I had always believed that the doubling cube was invented or introduced
to backgammon in the 1920's. It turns out that something much like the
doubling cube was used in a backgammon-like game in the 17th century!

Yesterday, I received my copy of of Francis Willughby's Book of Games,
edited by David Cram, Jeffrey L. Forgeng and Dorothy Johnston and
published by Ashgate in 2003. It is the first publication of a
handwritten manuscript written in England in the 1660's. It predates
Cotton's Compleat Gamester (1676) and Hoyle's Treatise on Backgammon
(1743).

It has quite intelligible rules and strategy for Irish (backgammon, but
doubles are played only twice rather than four times) and Backgammon.
Nack and Paul Weever would appreciate that it discusses backgammon
opening rolls! Willughby also has rules for the game of Ticktack, a
sibling of Trictrac, a game that has much interested me over the years
(see the Trictrac Home Page,
http://pages.sbcglobal.net/david.levy/trictrac/). Like Trictrac, Ticktack
is played on a backgammon board and is not a race, but a game where one
scores points for making certain positions.

The discussion of Ticktack contained this astonishing passage (spelling
and punctuation preserved):

   "Vie Ticktack is when one has as hee thinks the advantage & is likely
   to win, hee saies to the other, I Vie. If hee thinks there bee no
   hopes of it hee yeilds the game. But if hee have a mind to venture
   longer and not yeild, hee saies, I See It. This doubles whatever they
   play for. If the game bee not wun the next throw, it may be vied
   againe, and then what they plaied for at first is trebled.
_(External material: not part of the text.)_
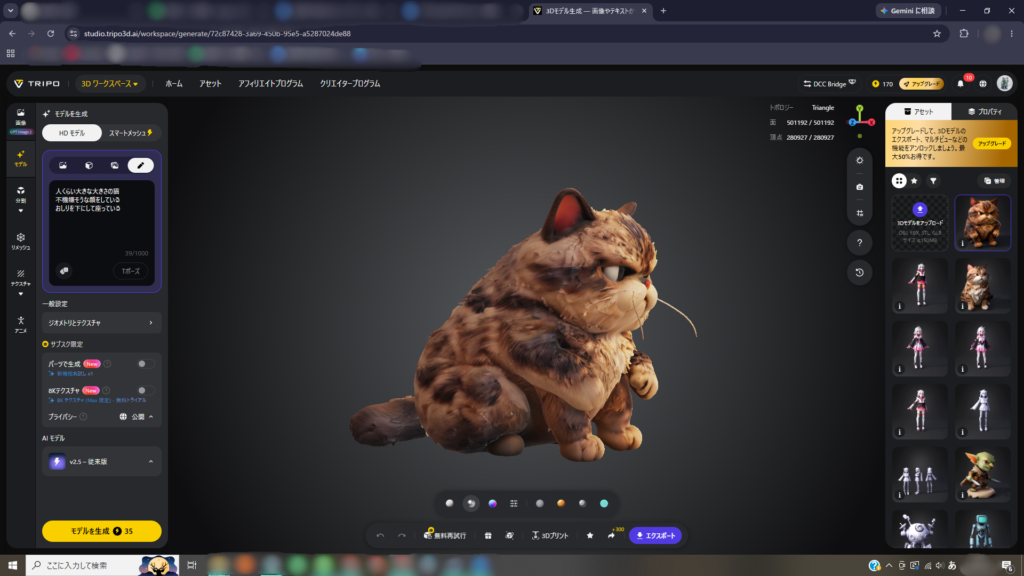Open the アフィリエイトプログラム menu item

click(x=270, y=84)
If it bee
   vied againe, the stake is quadrupled, &c., there beeing as many stakes
   to bee plaied for as there have bene vies besides the stake at first,
   as if there has bene 4 vies & they play for 6 pence the stake will
   bee ½ a crowne. They use either to stake as often as they vie or reckon
   the vies with counters. A double game doubles the stake & all the vies.
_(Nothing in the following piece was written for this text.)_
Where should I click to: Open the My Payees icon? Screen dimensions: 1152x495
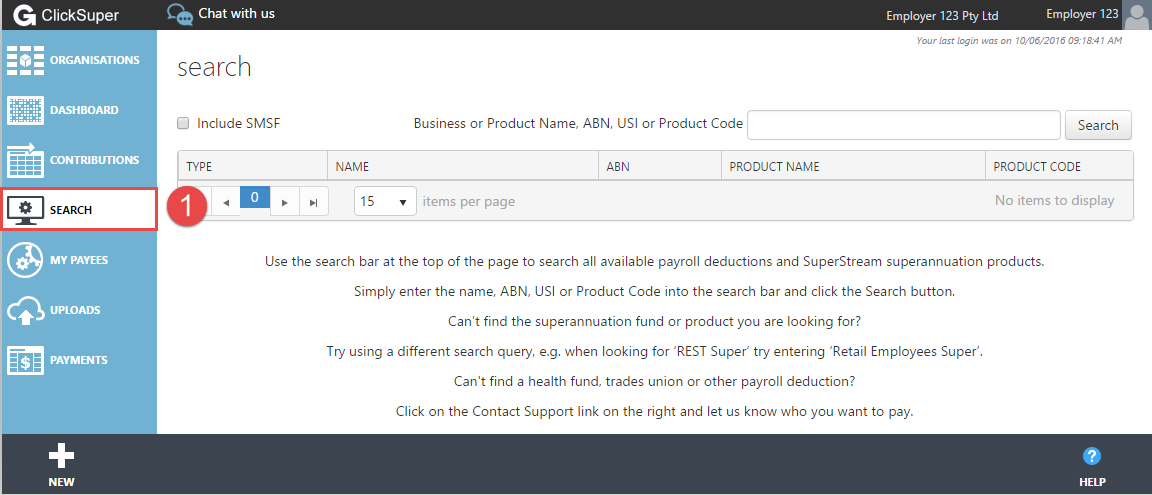[x=26, y=260]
There are some interesting differences between the "vie" and the doubling
cube.

The doubling cube always doubles the stakes. It is only the initial "vie"
in Ticktack that doubles the stakes. In deciding whether to take a double,
a player can give up a single stake, or agree to play on for a double
stake. Thus by accepting, the player risks a single stake (lose two
instead of lose one) to gain three (win two instead of lose one) and needs
to win one game in four to accept the double (ignoring double games which
can also occur in Ticktack and ignoring the extra equity provided by the
exclusive option to double next).

The second vie in Ticktack is different. The player can give up a double
stake or agree to play on for a triple stake. Thus by accepting, the
player risks a single stake (lose three instead of lose two) to gain five
(win three instead of lose two). Thus the player needs to win only one
game in six to accept the second vie. Similarly the player needs to win
only one game in eight for the thrid vie, one in ten for the fourth, etc.

Wouldn't this drive us all crazy? What would Neil's MET look like?
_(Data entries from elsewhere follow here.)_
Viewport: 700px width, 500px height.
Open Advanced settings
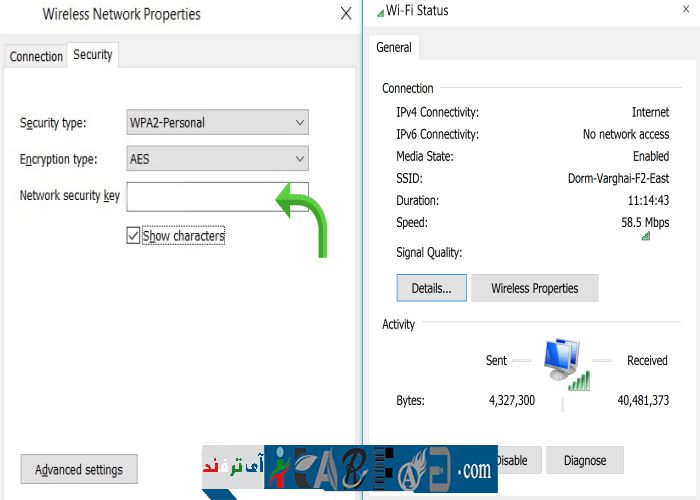pos(79,469)
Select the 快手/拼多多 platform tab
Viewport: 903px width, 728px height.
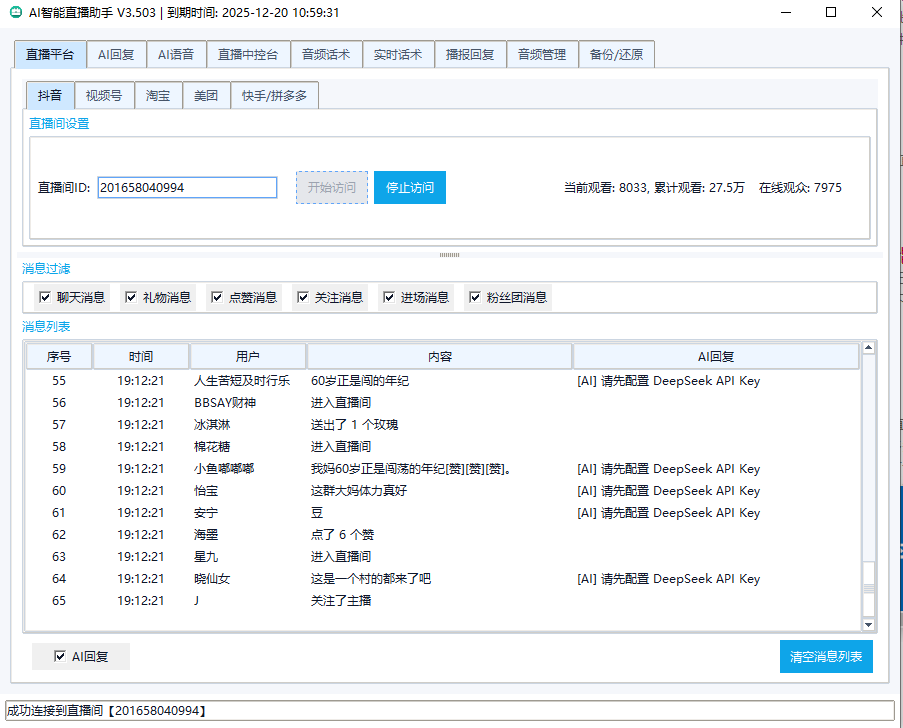click(x=274, y=94)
Willughby also mentions the vie applied to the card game Gleek.

Is anyone familiar with other games that use the vie?

Chuck Bower  writes:

A fantastic discovery! Now we're left wondering if the cube usage branch
from the 18th Century died out and re-evolved or whether the 1920's
development actually directly descended from two centuries earlier.

David Levy  writes:

It must have died out. I'm pretty familiar with the backgammon (and
trictrac) literature of the 18th, 19th and early 20th centuries. There is
not a word about anything like the doubling cube after Willughby and
before the 1920's.

Rodney Lighton  writes:

Interestingly in 1996 the rules of Ticktack were put on the web (see
http://jducoeur.org/game-hist/game-recon-ticktack.html) but no one seems
to have noticed the historical importance of vie.

Chris Yep  writes:

Interesting! By my reading of the quoted passage, a player may vie
repeatedly (as opposed to doubling in backgammon, where the right to
double alternates between players). Is this correct? If so then the
remaining length of the game is a very important feature of the position.
In many cases one player will vie every turn (and the second player, if
he accepts the first vie, will likely continue accepting successive vies
unless the position becomes very hopeless).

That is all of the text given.